2. Our offer is the right choice for Oracle shareholders because the combination of our two companies will provide an immediate and positive impact on Oracle’s future financial results.

 

3. Our offer is the right choice for PeopleSoft customers because they will gain extended support for their existing PeopleSoft products, access to Oracle’s award winning global support operation, and a graceful migration path to the far broader and fully integrated E-Business Suite.

 

4. Our offer is the right choice for Oracle customers because it will be business as usual and they will benefit from the best features from PeopleSoft in subsequent versions of the E-Business Suite.

 

We are counting on you to represent Oracle in an appropriate manner and fully expect that you will adhere to this important policy.

 

Refer Press & Analyst Calls to Corporate Communications

 

Because the pending transaction between Oracle and PeopleSoft will continue to receive local, national and international press coverage, I’d like to remind you that as a public company, Oracle has fiduciary, legal and professional responsibilities in managing its external communications.

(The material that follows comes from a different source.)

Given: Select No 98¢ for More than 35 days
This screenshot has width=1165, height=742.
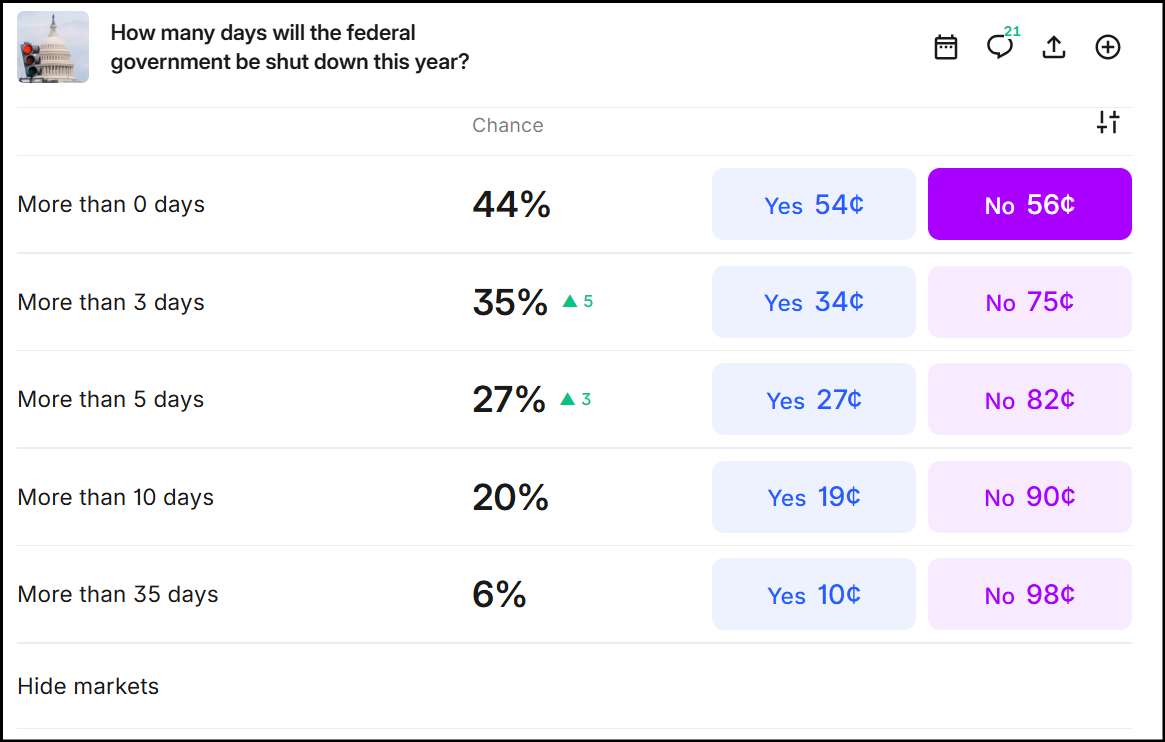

From a legal standpoint, Oracle must comply with federal and state securities laws, which regulate the nature, timing and content of all disclosures by the company. Violation of these laws may result in civil and criminal penalties against the company, as well as individual officers and employees.

 

From a business standpoint, Oracle’s success depends in large part on its credibility with its customers, shareholders and members of the press and analyst communities. Our credibility is significantly undermined when different Oracle “sources” provide “unofficial” information or comment to these parties. To retain credibility and preserve our relationships with the press and analyst communities and to avoid legal liability, Oracle must deliver a consistent message founded on fact, rather than untimely leaks and rumors spread selectively by undisclosed Oracle “sources.”

 

For these reasons, ALL press and market analyst inquiries must be forwarded to our Corporate Communications organization Jennifer Glass for follow-up and response and ALL contacts must be initiated under their guidance. Any leaks of Oracle information to the press or analysts will be investigated as a violation of our policy and may result in disciplinary action.

 

Please refer to our policy and Corporate Communications contacts.

 

THE SOLICITATION AND THE OFFER TO BUY PEOPLESOFT’S COMMON STOCK IS ONLY MADE PURSUANT TO THE OFFER TO PURCHASE AND RELATED MATERIALS THAT ORACLE CORPORATION AND PEPPER ACQUISITION CORP. FILED ON JUNE 9, 2003, AS AMENDED AND RESTATED ON JULY 24, 2003. STOCKHOLDERS SHOULD READ THE OFFER TO PURCHASE AND RELATED MATERIALS CAREFULLY BECAUSE THEY CONTAIN IMPORTANT INFORMATION, INCLUDING THE TERMS AND CONDITIONS OF THE OFFER. STOCKHOLDERS CAN OBTAIN THE AMENDED AND RESTATED OFFER TO PURCHASE AND RELATED MATERIALS FREE AT THE SEC’S WEBSITE A WWW.SEC.GOV, FROM CREDIT SUISSE FIRST BOSTON LLC, THE DEALER MANAGER FOR THE OFFER, FROM MACKENZIE PARTNERS, INC., THE INFORMATION AGENT FOR THE OFFER, OR FROM ORACLE CORPORATION.